**TASK STATEMENT:**
Below are lines of data; restate word for word those running from the line containing "Where should I click to: Click the 1200" to the line containing "Task: Toggle the writing hand reaction", inclusive, and no others.

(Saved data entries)
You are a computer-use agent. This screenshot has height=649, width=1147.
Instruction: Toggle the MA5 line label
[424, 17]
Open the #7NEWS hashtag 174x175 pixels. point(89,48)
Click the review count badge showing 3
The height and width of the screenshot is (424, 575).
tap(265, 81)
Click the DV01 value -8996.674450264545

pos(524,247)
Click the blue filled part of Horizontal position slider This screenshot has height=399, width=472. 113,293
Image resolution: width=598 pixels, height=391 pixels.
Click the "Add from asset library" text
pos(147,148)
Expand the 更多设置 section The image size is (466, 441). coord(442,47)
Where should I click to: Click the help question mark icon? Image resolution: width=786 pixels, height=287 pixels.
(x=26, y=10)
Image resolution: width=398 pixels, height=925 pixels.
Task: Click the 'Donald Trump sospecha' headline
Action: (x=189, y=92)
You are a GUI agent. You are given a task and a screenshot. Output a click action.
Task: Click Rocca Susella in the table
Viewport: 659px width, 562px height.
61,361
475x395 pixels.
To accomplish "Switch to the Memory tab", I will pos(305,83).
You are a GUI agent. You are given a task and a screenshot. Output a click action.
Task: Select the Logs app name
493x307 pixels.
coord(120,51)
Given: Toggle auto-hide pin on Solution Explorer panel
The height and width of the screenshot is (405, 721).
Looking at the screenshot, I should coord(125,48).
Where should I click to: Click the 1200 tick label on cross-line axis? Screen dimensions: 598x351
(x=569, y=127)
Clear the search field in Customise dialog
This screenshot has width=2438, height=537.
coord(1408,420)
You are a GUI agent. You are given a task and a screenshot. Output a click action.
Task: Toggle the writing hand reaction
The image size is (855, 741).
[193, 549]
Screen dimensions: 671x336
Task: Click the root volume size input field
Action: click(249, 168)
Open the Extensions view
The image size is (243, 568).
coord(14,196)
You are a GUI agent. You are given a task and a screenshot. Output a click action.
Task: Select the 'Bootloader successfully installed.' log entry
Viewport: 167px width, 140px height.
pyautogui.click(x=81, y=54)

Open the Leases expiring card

**RESULT:**
Where should I click to: Click the 1200 tick label on cross-line axis? Screen dimensions: 598x351
(x=569, y=127)
Clear the search field in Customise dialog
This screenshot has width=2438, height=537.
coord(1408,420)
You are a GUI agent. You are given a task and a screenshot. Output a click action.
Task: Toggle the writing hand reaction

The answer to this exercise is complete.